TEMOS QUE TORCER PELO BEM DO RIO DE JANEIRO


Todos os brasileiros tem a obrigação de torcer e rezar pelo bem do Rio de Janeiro.

Temos que acreditar que, desta vez, finalmente abriu-se uma guerra contra o tráfico e o crime, e que esta guerra só vai terminar quando o Rio voltar a ser uma terra de paz, onde as pessoas possam andar tranquilas sem a paranóia da violência gratuita que tomou a cidade.

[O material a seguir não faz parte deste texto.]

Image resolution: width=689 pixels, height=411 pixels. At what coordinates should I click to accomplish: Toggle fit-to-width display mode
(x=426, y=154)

Porque finalmente, depois de décadas de demagogia, um governo assumiu o ônus de enfrentar o crime de modo direto e franco, sem sujeitar-se a interesses mesquinhos de gente que se aproveita da violência e da desgraça para uso político, pregando direitos humanos para bandidos que não observam isto no trato com as comunidades que controlam. Muito se falou que as forças armadas não deviam intervir em conflitos assim e agora se comprovou que elas são imprescindíveis na árdua tarefa de impor a Lei a todo o país. Pela primeira vez as esferas de governo chegaram a um termo em que se respeita a Constituição e ao mesmo tempo, se ataca o crime.

Queira Deus que tenha acabado a leniência histórica com a bandidagem, que sempre marcou um Rio de Janeiro acostumado a exaltar contraventores e impedir que a polícia subisse o morro.

Tenho lá minhas críticas às UPP(s) e a forma com que esse processo tem ocorrido, mas mesmo assim, prefiro acreditar que agora as coisas serão diferentes e que finalmente este país abriu os olhos a necessidade de não transigir nunca com bandidos e impor a Lei a todos, doa a quem doer.

Mas desde já aviso que uma vez iniciada a guerra no Rio, é preciso que todos os demais estados também se mobilizem, porque a migração dos traficantes será inevitável. Alguns deles sairão do Rio para se instalarem em áreas igualmente pobres no PR, SC, PE, BA, GO, etc... o que significa que, agora, temos que iniciar imediatamente um sistema de prontidão nacional.

E também não deixo de reiterar minha opinião sobre o assunto: Uma vez efetivamente pacificadas, as favelas cariocas e as de qualquer lugar do país precisam ser realmente urbanizadas, transformadas em bairro de tal modo a possibilitar uma vida digna e sadia para sua gente, uma vida em que a violência não seja uma necessidade para sobreviver.